## DATA EXCERPTS:
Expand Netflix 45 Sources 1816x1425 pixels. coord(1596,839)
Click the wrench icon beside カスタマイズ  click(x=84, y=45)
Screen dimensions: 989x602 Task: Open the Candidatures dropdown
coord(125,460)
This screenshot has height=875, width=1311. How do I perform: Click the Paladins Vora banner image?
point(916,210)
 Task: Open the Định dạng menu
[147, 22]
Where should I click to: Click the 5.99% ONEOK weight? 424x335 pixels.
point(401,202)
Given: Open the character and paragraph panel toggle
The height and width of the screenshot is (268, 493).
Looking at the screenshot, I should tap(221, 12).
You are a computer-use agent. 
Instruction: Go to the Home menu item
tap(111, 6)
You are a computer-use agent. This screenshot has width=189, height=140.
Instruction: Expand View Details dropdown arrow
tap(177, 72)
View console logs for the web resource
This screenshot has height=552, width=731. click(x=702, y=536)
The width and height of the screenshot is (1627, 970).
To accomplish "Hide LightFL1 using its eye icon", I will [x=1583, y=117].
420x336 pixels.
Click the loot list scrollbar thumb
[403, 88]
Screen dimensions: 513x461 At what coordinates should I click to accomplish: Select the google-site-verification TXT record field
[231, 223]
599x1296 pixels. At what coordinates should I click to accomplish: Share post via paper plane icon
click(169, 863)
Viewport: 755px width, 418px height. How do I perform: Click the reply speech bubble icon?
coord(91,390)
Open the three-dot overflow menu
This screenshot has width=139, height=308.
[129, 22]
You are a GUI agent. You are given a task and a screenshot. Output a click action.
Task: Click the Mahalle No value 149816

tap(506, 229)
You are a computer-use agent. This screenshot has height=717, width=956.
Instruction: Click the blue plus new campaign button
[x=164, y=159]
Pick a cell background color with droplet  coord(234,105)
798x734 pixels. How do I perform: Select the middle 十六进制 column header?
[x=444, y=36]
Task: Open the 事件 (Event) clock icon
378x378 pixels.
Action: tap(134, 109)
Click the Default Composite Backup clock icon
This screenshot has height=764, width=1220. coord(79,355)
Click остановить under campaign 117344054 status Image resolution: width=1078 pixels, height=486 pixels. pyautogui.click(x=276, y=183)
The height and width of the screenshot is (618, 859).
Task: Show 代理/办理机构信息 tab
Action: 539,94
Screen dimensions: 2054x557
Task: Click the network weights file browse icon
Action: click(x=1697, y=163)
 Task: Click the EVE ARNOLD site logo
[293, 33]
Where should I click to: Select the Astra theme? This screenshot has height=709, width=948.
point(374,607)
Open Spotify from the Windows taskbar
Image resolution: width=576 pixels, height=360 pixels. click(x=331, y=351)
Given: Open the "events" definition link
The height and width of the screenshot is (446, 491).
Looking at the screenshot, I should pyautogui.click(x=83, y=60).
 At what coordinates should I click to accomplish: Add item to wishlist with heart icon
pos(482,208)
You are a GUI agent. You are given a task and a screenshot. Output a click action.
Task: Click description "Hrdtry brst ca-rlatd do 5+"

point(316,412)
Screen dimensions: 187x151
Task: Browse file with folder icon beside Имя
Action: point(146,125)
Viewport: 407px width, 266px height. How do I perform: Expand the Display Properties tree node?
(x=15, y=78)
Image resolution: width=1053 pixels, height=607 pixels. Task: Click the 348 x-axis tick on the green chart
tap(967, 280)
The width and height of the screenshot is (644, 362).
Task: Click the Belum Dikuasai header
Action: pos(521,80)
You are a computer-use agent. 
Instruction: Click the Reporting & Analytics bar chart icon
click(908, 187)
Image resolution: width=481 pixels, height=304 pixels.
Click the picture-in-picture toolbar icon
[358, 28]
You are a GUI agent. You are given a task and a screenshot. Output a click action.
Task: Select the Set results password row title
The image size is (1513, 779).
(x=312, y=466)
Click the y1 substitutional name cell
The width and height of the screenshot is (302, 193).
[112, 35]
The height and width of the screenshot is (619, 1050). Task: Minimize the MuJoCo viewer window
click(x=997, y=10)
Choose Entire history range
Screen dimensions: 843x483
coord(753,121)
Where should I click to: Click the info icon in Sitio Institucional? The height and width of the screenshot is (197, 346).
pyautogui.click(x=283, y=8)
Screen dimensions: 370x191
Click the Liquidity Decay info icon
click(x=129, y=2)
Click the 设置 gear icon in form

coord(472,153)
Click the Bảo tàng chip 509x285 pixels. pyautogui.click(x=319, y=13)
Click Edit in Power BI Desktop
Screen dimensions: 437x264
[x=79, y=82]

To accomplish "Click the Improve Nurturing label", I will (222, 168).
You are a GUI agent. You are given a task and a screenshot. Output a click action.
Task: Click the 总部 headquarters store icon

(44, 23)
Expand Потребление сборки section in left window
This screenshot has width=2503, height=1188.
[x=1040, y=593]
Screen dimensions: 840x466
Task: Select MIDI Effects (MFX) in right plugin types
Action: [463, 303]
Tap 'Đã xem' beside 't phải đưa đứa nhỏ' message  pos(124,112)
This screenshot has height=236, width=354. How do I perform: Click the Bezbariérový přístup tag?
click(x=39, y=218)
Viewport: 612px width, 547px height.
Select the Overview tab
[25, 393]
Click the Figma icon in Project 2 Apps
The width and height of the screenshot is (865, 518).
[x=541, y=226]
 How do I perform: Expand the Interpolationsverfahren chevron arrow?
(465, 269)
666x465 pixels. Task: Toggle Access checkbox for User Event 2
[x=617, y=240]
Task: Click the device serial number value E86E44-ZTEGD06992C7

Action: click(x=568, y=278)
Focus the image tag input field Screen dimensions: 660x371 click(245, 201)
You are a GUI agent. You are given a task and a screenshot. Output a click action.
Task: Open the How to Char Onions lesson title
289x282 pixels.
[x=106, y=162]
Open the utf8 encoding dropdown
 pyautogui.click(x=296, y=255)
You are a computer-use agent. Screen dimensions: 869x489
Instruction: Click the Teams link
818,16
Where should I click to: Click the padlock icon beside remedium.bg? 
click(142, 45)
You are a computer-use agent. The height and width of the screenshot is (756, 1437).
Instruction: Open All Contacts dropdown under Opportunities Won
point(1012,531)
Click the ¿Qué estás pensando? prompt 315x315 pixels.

## WORK TASK:
Please find all lines of the entries that hold the string "computer" and copy them.

## EXERCISE OUTPUT:
You are a computer-use agent. 
You are a computer-use agent. This screenshot has width=189, height=140.
You are a computer-use agent. This screenshot has height=717, width=956.
You are a computer-use agent. 
You are a computer-use agent. Screen dimensions: 869x489
You are a computer-use agent. The height and width of the screenshot is (756, 1437).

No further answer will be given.